'Turbulent weather' and Covid delay start at world's biggest lake-based wind farm
Installation at 383MW Wind Farm Fryslân in the Netherlands now expected to be completed in third quarter
The construction of the world’s biggest offshore wind farm on a lake has been delayed due to "turbulent weather" and the complex logistics of the project in combination with the coronavirus.
The contractor consortium Zuiderzeewind is now expecting to complete the installation of all 89 Siemens Gamesa SWT-DD-130 4.3MW onshore turbines at the 383MW Wind Farm Fryslân project on the Ijsselmeer artificial lake north of Amsterdam in the third quarter of this year.
The Netherlands in January was shaken by its worst riots in decades as mostly young people in dozens of cities rebelled against strict lockdown measures and nightly curfews, eventually triggering an early softening of the measures before a current vaccination campaign could produce its full effect. In recent months, Covid-19 infection rates in the country have been higher than, for example, in neighbouring Germany.

### EXTRACTED INFORMATION
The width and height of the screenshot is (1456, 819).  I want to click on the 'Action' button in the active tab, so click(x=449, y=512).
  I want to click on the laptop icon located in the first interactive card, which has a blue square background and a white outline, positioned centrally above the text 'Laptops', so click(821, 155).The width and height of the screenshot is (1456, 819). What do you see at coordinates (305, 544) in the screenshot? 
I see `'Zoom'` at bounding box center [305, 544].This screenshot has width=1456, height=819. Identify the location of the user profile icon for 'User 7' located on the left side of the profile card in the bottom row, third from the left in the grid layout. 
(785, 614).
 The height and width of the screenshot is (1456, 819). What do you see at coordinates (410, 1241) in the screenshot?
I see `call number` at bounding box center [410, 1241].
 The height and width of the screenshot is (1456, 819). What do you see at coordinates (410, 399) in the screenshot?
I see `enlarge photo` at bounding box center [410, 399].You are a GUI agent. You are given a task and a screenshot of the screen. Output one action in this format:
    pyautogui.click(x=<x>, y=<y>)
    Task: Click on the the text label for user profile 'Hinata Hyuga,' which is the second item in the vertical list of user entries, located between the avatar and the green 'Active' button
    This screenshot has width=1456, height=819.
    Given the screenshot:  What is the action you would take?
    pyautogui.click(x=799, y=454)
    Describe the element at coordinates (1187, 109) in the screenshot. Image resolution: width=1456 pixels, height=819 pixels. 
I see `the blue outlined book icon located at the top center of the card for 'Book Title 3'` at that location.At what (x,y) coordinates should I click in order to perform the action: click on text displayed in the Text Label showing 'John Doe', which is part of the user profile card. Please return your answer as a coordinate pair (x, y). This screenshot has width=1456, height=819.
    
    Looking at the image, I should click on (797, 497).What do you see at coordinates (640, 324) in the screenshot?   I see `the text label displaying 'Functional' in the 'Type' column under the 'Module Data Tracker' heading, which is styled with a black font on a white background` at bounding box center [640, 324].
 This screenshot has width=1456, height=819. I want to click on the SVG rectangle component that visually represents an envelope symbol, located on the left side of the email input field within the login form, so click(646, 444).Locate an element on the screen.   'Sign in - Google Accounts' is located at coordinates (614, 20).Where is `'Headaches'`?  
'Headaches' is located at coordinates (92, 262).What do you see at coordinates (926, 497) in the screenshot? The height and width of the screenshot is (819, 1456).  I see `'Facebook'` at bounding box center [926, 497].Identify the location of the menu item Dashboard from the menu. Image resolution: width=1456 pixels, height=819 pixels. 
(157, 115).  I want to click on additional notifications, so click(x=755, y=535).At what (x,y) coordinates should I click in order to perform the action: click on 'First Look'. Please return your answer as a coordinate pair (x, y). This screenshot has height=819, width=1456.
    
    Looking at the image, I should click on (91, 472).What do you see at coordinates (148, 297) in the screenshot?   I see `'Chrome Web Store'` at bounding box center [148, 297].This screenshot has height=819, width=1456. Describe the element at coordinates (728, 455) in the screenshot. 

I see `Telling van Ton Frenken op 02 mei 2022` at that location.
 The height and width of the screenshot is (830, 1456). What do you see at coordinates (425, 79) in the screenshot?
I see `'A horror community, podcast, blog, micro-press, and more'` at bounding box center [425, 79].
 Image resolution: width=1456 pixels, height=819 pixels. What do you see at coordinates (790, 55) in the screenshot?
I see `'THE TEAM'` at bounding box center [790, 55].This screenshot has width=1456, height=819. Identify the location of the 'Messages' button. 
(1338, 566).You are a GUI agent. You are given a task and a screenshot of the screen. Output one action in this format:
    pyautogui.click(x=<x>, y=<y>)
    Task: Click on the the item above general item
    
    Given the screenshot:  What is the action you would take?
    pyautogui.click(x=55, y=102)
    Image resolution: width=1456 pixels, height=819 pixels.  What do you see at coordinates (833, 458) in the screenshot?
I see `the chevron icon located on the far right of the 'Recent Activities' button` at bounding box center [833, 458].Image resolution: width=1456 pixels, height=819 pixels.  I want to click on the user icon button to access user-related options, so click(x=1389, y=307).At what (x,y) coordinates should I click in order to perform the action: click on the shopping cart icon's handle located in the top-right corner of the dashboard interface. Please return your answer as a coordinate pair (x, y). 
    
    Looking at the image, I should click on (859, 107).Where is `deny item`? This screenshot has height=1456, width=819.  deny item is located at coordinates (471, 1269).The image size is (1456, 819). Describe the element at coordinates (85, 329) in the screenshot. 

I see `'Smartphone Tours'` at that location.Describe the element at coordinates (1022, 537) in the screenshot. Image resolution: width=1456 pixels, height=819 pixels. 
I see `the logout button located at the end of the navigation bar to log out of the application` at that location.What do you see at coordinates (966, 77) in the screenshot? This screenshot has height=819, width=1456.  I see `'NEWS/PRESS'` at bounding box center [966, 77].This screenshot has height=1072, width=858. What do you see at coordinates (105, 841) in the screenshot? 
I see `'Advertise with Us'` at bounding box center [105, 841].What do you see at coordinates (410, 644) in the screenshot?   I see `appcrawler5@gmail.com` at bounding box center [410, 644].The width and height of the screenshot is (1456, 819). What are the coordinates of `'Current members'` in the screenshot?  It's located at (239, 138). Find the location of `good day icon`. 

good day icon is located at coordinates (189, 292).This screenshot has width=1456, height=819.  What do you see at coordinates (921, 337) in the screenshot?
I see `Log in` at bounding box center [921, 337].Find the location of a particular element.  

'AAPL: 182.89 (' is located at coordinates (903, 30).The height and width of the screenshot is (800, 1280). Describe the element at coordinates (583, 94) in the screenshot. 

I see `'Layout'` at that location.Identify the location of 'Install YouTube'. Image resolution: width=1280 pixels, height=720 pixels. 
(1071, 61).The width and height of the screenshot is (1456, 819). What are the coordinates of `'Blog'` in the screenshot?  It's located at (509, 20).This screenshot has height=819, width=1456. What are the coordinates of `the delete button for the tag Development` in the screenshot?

### TO DO
Write out the passage of the wind farm delay text starting with "The Netherlands in" and going on through "in neighbouring Germany.". The records have nothing to do with the text on the Fryslân wind farm delay.

### EXERCISE RESPONSE
The Netherlands in January was shaken by its worst riots in decades as mostly young people in dozens of cities rebelled against strict lockdown measures and nightly curfews, eventually triggering an early softening of the measures before a current vaccination campaign could produce its full effect. In recent months, Covid-19 infection rates in the country have been higher than, for example, in neighbouring Germany.